(Stored items)

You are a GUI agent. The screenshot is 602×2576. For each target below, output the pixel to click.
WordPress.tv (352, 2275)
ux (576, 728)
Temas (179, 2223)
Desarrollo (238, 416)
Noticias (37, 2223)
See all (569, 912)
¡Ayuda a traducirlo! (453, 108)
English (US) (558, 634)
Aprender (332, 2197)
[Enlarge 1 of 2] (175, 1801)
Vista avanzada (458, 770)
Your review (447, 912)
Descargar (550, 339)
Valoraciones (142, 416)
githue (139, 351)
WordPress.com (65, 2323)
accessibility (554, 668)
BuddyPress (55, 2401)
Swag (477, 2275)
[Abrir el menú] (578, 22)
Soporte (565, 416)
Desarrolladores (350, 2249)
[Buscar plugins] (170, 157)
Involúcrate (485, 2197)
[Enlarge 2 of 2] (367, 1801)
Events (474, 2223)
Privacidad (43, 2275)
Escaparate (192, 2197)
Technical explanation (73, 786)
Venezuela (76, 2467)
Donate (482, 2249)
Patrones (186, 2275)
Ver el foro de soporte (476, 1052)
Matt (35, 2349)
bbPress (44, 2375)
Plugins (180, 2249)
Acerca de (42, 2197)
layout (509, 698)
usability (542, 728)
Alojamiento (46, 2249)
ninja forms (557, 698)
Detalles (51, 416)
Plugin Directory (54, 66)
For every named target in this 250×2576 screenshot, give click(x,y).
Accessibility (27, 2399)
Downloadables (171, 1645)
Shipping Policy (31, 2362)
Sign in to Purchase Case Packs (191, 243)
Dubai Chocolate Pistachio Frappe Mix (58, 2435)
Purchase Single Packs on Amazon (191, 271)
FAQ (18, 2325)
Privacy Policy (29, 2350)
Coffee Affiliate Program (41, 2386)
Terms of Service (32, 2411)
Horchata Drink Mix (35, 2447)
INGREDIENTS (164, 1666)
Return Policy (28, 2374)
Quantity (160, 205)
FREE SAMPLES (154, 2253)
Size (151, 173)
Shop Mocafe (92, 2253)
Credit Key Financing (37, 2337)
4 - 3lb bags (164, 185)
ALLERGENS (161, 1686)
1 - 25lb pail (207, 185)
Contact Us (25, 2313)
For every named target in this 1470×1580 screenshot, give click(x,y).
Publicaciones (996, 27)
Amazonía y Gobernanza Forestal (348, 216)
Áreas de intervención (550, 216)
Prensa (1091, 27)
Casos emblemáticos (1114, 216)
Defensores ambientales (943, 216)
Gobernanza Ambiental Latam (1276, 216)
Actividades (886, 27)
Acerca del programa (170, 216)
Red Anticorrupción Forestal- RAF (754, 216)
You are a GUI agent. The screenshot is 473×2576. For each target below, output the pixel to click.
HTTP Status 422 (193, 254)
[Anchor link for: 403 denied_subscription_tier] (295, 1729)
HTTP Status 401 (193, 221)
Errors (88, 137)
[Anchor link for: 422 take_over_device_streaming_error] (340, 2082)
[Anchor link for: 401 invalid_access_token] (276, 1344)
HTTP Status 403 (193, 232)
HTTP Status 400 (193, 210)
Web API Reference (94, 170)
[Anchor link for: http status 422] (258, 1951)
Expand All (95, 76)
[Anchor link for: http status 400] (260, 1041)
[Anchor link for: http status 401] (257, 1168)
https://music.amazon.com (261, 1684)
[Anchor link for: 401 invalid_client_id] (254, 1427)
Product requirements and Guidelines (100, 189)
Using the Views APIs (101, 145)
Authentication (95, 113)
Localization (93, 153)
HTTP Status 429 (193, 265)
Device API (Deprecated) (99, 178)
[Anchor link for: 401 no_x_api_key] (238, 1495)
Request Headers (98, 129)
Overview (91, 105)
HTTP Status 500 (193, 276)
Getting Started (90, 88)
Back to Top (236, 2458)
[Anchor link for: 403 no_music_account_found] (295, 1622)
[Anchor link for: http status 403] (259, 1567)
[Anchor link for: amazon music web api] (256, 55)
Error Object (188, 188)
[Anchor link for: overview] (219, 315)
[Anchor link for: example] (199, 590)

## Required work
Reproduce the preceding records exactly and completely.

## Reply
You are a GUI agent. The screenshot is 602×2576. For each target below, output the pixel to click.
WordPress.tv (352, 2275)
ux (576, 728)
Temas (179, 2223)
Desarrollo (238, 416)
Noticias (37, 2223)
See all (569, 912)
¡Ayuda a traducirlo! (453, 108)
English (US) (558, 634)
Aprender (332, 2197)
[Enlarge 1 of 2] (175, 1801)
Vista avanzada (458, 770)
Your review (447, 912)
Descargar (550, 339)
Valoraciones (142, 416)
githue (139, 351)
WordPress.com (65, 2323)
accessibility (554, 668)
BuddyPress (55, 2401)
Swag (477, 2275)
[Abrir el menú] (578, 22)
Soporte (565, 416)
Desarrolladores (350, 2249)
[Buscar plugins] (170, 157)
Involúcrate (485, 2197)
[Enlarge 2 of 2] (367, 1801)
Events (474, 2223)
Privacidad (43, 2275)
Escaparate (192, 2197)
Technical explanation (73, 786)
Venezuela (76, 2467)
Donate (482, 2249)
Patrones (186, 2275)
Ver el foro de soporte (476, 1052)
Matt (35, 2349)
bbPress (44, 2375)
Plugins (180, 2249)
Acerca de (42, 2197)
layout (509, 698)
usability (542, 728)
Alojamiento (46, 2249)
ninja forms (557, 698)
Detalles (51, 416)
Plugin Directory (54, 66)
For every named target in this 250×2576 screenshot, give click(x,y).
Accessibility (27, 2399)
Downloadables (171, 1645)
Shipping Policy (31, 2362)
Sign in to Purchase Case Packs (191, 243)
Dubai Chocolate Pistachio Frappe Mix (58, 2435)
Purchase Single Packs on Amazon (191, 271)
FAQ (18, 2325)
Privacy Policy (29, 2350)
Coffee Affiliate Program (41, 2386)
Terms of Service (32, 2411)
Horchata Drink Mix (35, 2447)
INGREDIENTS (164, 1666)
Return Policy (28, 2374)
Quantity (160, 205)
FREE SAMPLES (154, 2253)
Size (151, 173)
Shop Mocafe (92, 2253)
Credit Key Financing (37, 2337)
4 - 3lb bags (164, 185)
ALLERGENS (161, 1686)
1 - 25lb pail (207, 185)
Contact Us (25, 2313)
For every named target in this 1470×1580 screenshot, give click(x,y).
Publicaciones (996, 27)
Amazonía y Gobernanza Forestal (348, 216)
Áreas de intervención (550, 216)
Prensa (1091, 27)
Casos emblemáticos (1114, 216)
Defensores ambientales (943, 216)
Gobernanza Ambiental Latam (1276, 216)
Actividades (886, 27)
Acerca del programa (170, 216)
Red Anticorrupción Forestal- RAF (754, 216)
You are a GUI agent. The screenshot is 473×2576. For each target below, output the pixel to click.
HTTP Status 422 (193, 254)
[Anchor link for: 403 denied_subscription_tier] (295, 1729)
HTTP Status 401 (193, 221)
Errors (88, 137)
[Anchor link for: 422 take_over_device_streaming_error] (340, 2082)
[Anchor link for: 401 invalid_access_token] (276, 1344)
HTTP Status 403 (193, 232)
HTTP Status 400 (193, 210)
Web API Reference (94, 170)
[Anchor link for: http status 422] (258, 1951)
Expand All (95, 76)
[Anchor link for: http status 400] (260, 1041)
[Anchor link for: http status 401] (257, 1168)
https://music.amazon.com (261, 1684)
[Anchor link for: 401 invalid_client_id] (254, 1427)
Product requirements and Guidelines (100, 189)
Using the Views APIs (101, 145)
Authentication (95, 113)
Localization (93, 153)
HTTP Status 429 (193, 265)
Device API (Deprecated) (99, 178)
[Anchor link for: 401 no_x_api_key] (238, 1495)
Request Headers (98, 129)
Overview (91, 105)
HTTP Status 500 (193, 276)
Getting Started (90, 88)
Back to Top (236, 2458)
[Anchor link for: 403 no_music_account_found] (295, 1622)
[Anchor link for: http status 403] (259, 1567)
[Anchor link for: amazon music web api] (256, 55)
Error Object (188, 188)
[Anchor link for: overview] (219, 315)
[Anchor link for: example] (199, 590)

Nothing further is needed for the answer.